Protect data in transit and at rest. Classify your data into sensitivity levels, and use mechanisms, such as encryption, tokenization, and access control, where appropriate.

Defense in Depth

Apply security at all layers. Apply a defense-in-depth approach with multiple security controls to all layers (edge of network, VPC, load balancing, every instance and compute service, operating system, application, and code).

Additional Design Principles

• Keep people away from data: Use mechanisms and tools to reduce or eliminate the need for direct access or manual processing of data
• Maintain traceability: Monitor, alert, and audit actions and changes to your environment in real time
• Prepare for security events: Have incident management and investigation policies and processes that align to organizational requirements
• Automate security best practices: Create secure architectures with controls defined and managed as code in version-controlled templates

User Permissions and Access Control

Implementing a strong identity foundation involves using policies to grant or deny access to AWS resources. For example:

• John can read, write, and delete objects in S3 bucket 1
• John can only read objects in S3 bucket 2
• John is explicitly denied access to a specific Amazon DynamoDB table

Principle of Least Privilege

Tip

Best Practices for Least Privilege

• Grant only the permissions that are required to perform a task
• Start with a minimum set of permissions
• Grant additional permissions as necessary
• Revoke unnecessary permissions

“This means granting only the permissions that are needed to perform a task. It’s more secure to start with a minimum set of permissions and grant additional permissions as needed.”

When creating access policies:

• Determine what users need to do
• Craft policies that allow them to perform only those tasks
• Create policies for individual resources that identify precisely who is allowed to access the resource
• Allow only the minimal permissions for those users

Data Protection Through Encryption

Protecting Data in Transit

“Data in transit is data that is actively moving from one location to another, such as across the internet or through a private network.” Use cryptographic protocols like TLS to protect data while it’s traveling between networks or being transferred from local storage to cloud storage.

Example: Encrypting pictures as they are uploaded to a cloud service using TLS to ensure privacy of the transfer.

Protecting Data at Rest

Client-Side Encryption

“Client-side encryption provides end-to-end protection for your object, in transit and at rest, from its source to storage.” The client encrypts data before sending it and retrieves encrypted data to decrypt for use.

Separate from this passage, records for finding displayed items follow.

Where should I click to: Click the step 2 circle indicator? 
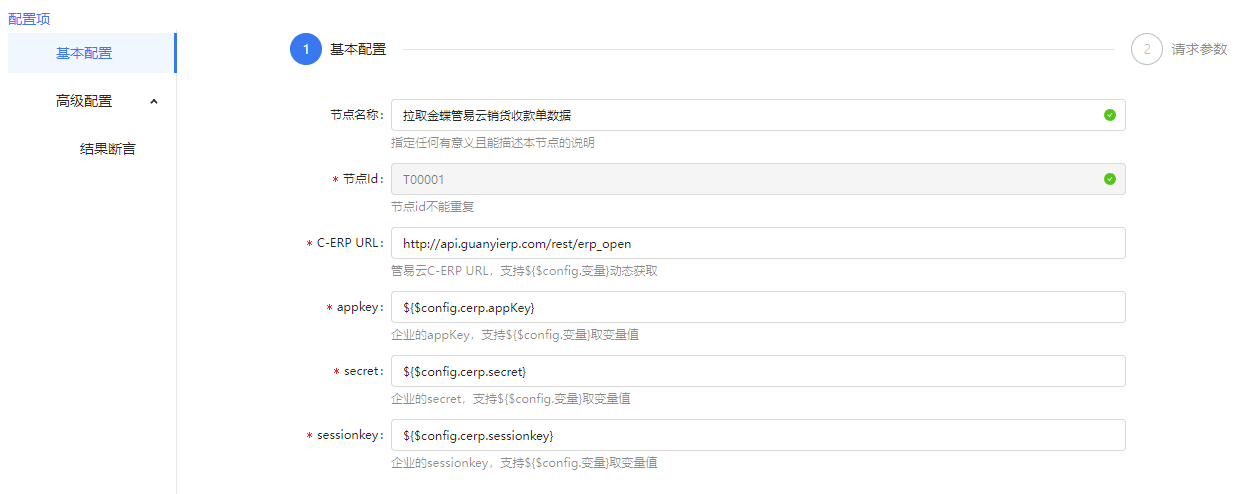click(x=1146, y=49)
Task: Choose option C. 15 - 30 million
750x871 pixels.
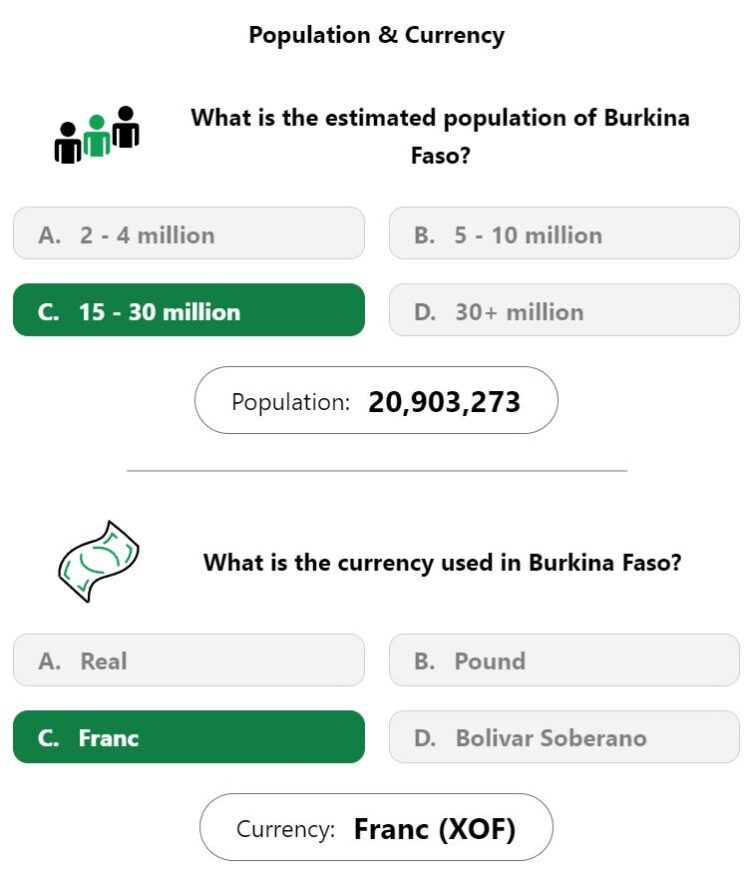Action: (x=189, y=310)
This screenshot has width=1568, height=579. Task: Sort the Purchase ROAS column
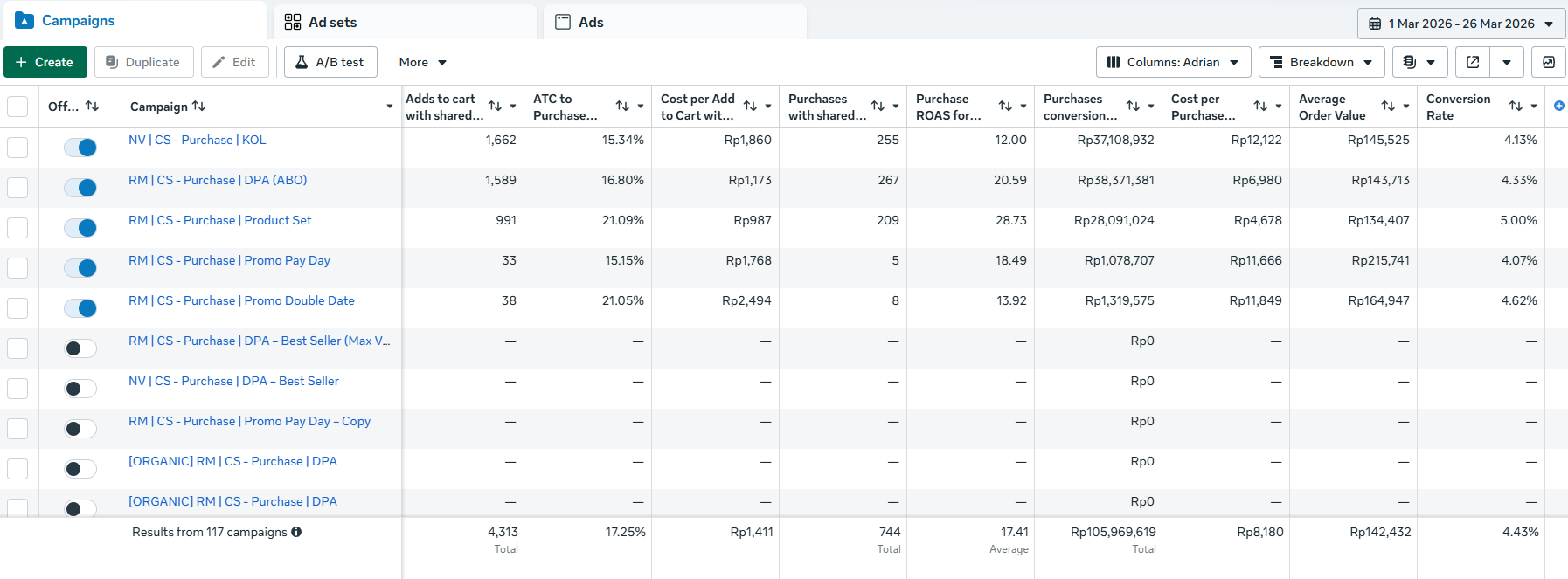click(x=1005, y=106)
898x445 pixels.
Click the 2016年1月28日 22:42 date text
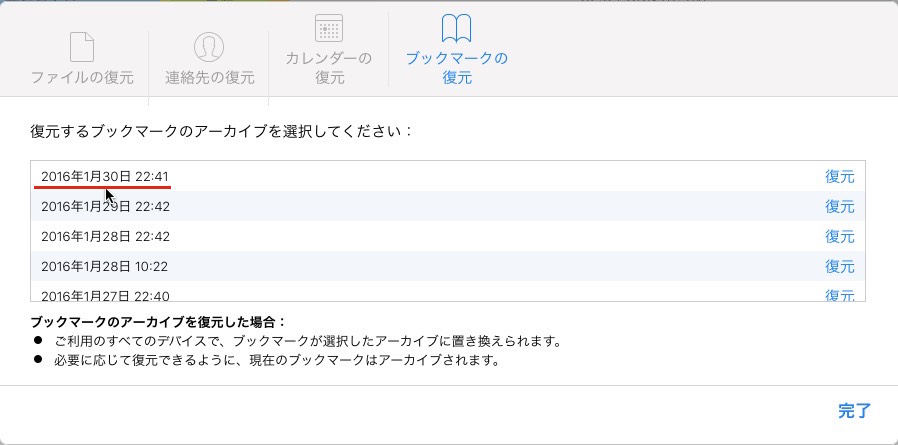pyautogui.click(x=105, y=236)
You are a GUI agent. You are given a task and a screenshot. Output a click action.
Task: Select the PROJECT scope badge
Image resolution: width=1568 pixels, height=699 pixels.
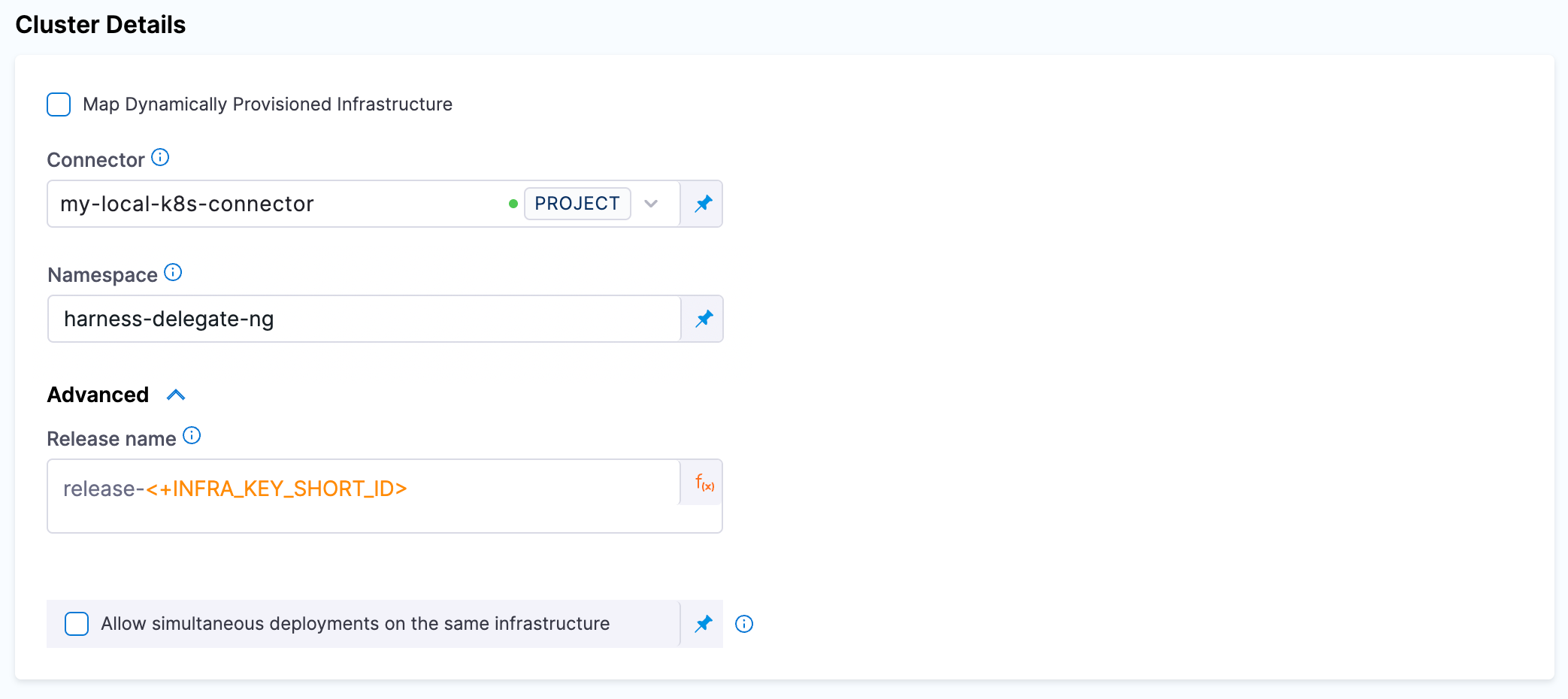click(x=577, y=203)

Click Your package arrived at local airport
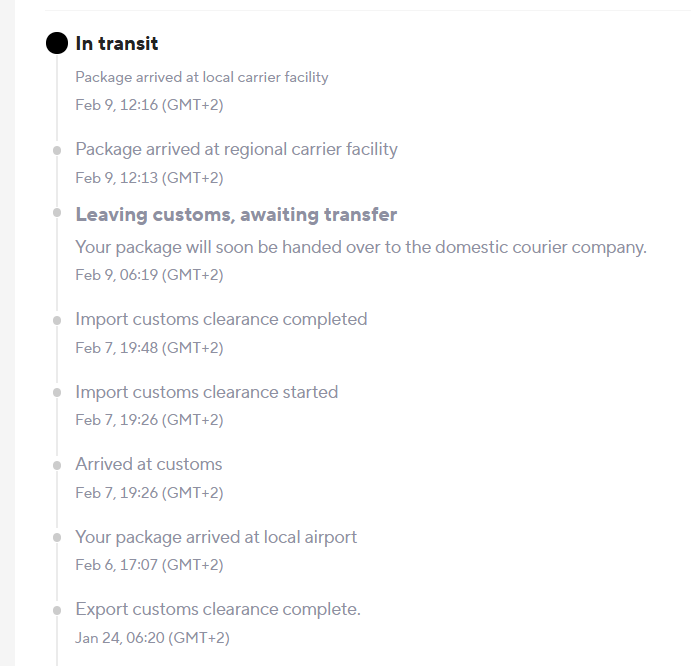coord(216,537)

Example: Encrypting data on a mobile device to ensure data is scrambled and isn’t accessible to unintended users if the device is lost or stolen.

Server-Side Encryption

“With server-side encryption, data is encrypted before it’s stored.” The server encrypts data when storing it and decrypts data when requested.

Example: Amazon S3 provides server-side encryption, encrypting data at the object level as it writes to disks in AWS data centers.

This section established the fundamental security principles for AWS cloud architectures, emphasizing the shared responsibility model, Well-Architected Framework security pillar, and the critical importance of implementing least privilege access controls with proper data encryption strategies.